A possible concern regarding endogeneity of steel prices is that car manufacturers potentially account for a large share of the overall steel demand in a given country. In that case, steel prices may not only be a determinant of car prices but car prices may as well predict steel prices. This is known as "reverse causality" (look for this term in your preferred econometrics textbook or internet search engine). Given that the relation between these two variables is varying over time the fixed effects estimator will not take care of the problem.

Using this argument you can even have an idea about the direction of the bias. If demand for cars rises (i.e. car prices rise) then the price for steel rises due to the higher demand from car manufacturers. Then the estimated coefficient of steel prices in your model will be overestimated.

edit:
Regarding your comment it seems worthwhile to discuss in general when you should expect endogeneity of a variable. The basic considerations are

• Is there a simultaneous or reverse relationship between the dependent and an explanatory variable?
• Is there an omitted variable that is both related to the dependent and one or more explanatory variables?
• Is a given explanatory variable potentially measured with error?

If you can answer any of these questions with yes on the basis of a logical argument, then you might expect endogeneity.

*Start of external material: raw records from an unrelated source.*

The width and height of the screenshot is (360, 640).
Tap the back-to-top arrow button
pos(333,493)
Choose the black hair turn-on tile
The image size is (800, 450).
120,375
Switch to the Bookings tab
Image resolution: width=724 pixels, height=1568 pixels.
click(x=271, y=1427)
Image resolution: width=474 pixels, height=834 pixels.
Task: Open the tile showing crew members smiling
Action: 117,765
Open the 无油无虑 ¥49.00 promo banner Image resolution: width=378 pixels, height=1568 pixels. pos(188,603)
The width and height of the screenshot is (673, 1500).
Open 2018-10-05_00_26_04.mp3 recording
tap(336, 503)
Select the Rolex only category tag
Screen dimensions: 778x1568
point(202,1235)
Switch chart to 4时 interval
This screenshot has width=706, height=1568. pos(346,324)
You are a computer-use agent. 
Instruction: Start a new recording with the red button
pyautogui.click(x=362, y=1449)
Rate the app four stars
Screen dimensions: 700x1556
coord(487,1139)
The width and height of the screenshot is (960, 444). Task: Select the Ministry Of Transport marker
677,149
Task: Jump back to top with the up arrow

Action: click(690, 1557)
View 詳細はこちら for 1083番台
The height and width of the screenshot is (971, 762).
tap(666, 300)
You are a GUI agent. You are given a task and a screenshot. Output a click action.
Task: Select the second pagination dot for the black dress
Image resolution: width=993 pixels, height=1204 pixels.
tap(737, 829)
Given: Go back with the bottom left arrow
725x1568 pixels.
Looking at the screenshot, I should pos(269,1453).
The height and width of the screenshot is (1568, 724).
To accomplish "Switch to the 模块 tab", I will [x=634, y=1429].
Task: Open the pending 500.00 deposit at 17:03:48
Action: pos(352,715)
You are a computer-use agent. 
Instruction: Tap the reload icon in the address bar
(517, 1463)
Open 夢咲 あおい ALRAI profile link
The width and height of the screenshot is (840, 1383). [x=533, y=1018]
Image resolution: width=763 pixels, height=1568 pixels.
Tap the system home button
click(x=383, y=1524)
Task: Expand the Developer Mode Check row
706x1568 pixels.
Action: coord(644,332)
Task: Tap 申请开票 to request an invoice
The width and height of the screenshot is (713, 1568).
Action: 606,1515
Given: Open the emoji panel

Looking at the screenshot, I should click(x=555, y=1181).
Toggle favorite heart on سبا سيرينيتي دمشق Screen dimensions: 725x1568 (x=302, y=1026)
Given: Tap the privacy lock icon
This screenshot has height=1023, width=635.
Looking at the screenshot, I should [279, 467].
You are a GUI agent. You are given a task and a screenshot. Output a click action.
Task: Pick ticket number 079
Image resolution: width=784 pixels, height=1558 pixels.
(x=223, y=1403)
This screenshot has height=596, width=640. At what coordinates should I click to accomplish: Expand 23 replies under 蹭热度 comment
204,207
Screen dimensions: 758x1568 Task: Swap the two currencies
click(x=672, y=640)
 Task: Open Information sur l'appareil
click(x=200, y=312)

You don't really have to justify endogeneity as Aksakal said but these are the kinds of questions that your audience (supervisor, thesis committee, etc) will be asking themselves and then they will ask you whether you have spotted those problems and if yes you you deal or intend to deal with them.

• What about telephone montly subscription and price of a call. E.g. phone plans with lower monthly fee have higher price per minute and vice versa. How to explain the claim about possible endogeneity of the price of a call in OLS regression model? Dec 30, 2014 at 23:32
• I added a more general description on how to spot potential endogeneity given your comment such that you can apply these tools to other projects beyond the car price study.
– Andy
Dec 31, 2014 at 7:24
• Thank you for your helpful responses. My thinking about "justifying" endogeneity was pretty much in the direction you have proposed. Namely, I thought to mention the potential problem of endogeneity as possible research limitation and as certainly something to deal with in future research. I hope that this will suffice. Additionally, would you argue that monthly fee and call price are inversely related? To me it seems that they are. Dec 31, 2014 at 10:43
• So you want to estimate the effect of call price per minute on monthly fees of phone plans. To be honest, I don't think this regression makes much sense because both monthly fees and minute prices are set by the network provider. It's not the case that the minute price varies in the sense of a random variable and so will not "cause" a change in the monthly price. The two just happen to be set together as a bundle. I would still argue that the two predict each other as the previous problem but this time not because of market forces but due to the design of such plans.
– Andy
Dec 31, 2014 at 11:02
• I'm using also others variables like free minutes etc. to calculate overall price and price index. The reason behind using call price is that user for a fixed montly fee is buying certain level of call price just like amount of any other features that form a bundle. I was using only features which user looks after when signing phone contract. It was argued that call price causes endogeneity. What could be a reasonable explanation? Mine is that the possible bias in the coefficients should not be exaggerated; they're are not as important as in estimating e.g. price elasticity of demand. Dec 31, 2014 at 14:35

You don't have to justify endogeneity. It is usually the other way around: you try to justify that your model does not suffer from endogeneity, because this problem is so pervasive in any economic research.

In case of steel, I'd argue that on one hand the demand for cars is inversely related to the car prices which include steel cost, on the other hand, the demand for cars creates the demand for steel increasing its price. Now, show me that it's not true, because it's the duty of the researcher to argue that this has been taken care of. However, in order to raise an issue of endogeneity I don't have to prove that it's there.